» CONSIGNES:
**1)** D'après l'extrait sur la lutte contre le TAV, dans quel village le rassemblement du 28 juin était-il donné ?
**2)** Prolongez l'extrait sur la lutte contre le TAV à partir de sa dernière phrase.

##### EXTRAIT SOURCE #####

La lutte du Val de Suse en Italie contre le TAV (Treno ad alta velocità, ou train à grande vitesse) dure depuis le milieu des années 1990 et n’a cessé de démontrer l’absurdité de ce projet démesuré. Depuis près de vingt ans les opposants (No TAV) se mobilisent contre ce projet inutile et coûteux.
Ce dimanche 28 juin une manifestation était organisée pour ouvrir le cycle de lutte de l’été. Récit d’un membre du groupe Regard Noir de la Fédération anarchiste.
Le rassemblement était donné à Exilles, un village de la vallée, pour 10h du matin. Sur la route nous croisons plusieurs barrages policiers, qui filtrent et fouillent les manifestants potentiels, en particulier les cars. Arrivés sur place vers 10h le cortège se met finalement en branle vers 11h30 en direction du chantier de Chiomonte où les travaux du TAV ont commencé. Nous sommes alors au moins 5000 à défiler ainsi à flanc de montagne. Pour quelqu’un d’habitué aux manifestations parisiennes, se retrouver dans ce cadre de montagnes alpines et de forêts est un agréable changement.

##### DONNÉES FOURNIES #####

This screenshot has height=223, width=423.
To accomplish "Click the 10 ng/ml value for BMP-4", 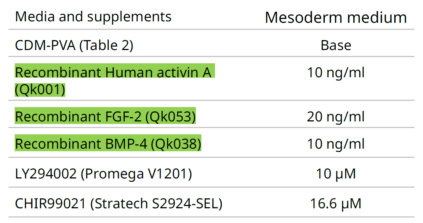I will click(x=336, y=144).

#####

» RÉPONSES:
**1)** À Exilles, un village de la vallée.

**2)**
Le soleil tape dur et il nous faut bien une heure de marche, rythmée par des coups sur la barrière de sécurité routière, pour arriver à un croisement où le camion-sono s’arrête. Une bonne partie de la manifestation continue néanmoins et prend la route la plus directe vers le chantier, tandis que les personnes les plus déterminées commencent à se préparer à croiser la police. Loin de décourager les gens de s’y rendre la personne au camion-sono dénonce la militarisation de la vallée et déclare qu’il n’y aurait pas d’affrontement si ils ne s’opposaient pas à nous. Nous passons alors sous un viaduc, suivis par l’hélicoptère qui ne nous lâche plus depuis le début de la manifestation. Une demi-heure s’écoule avant que nous arrivions face aux forces de l’ordre, plantés au milieu de nulle part, positionnés dans un tournant et protégés par des blocs de béton auxquels sont fixés des grilles de métal.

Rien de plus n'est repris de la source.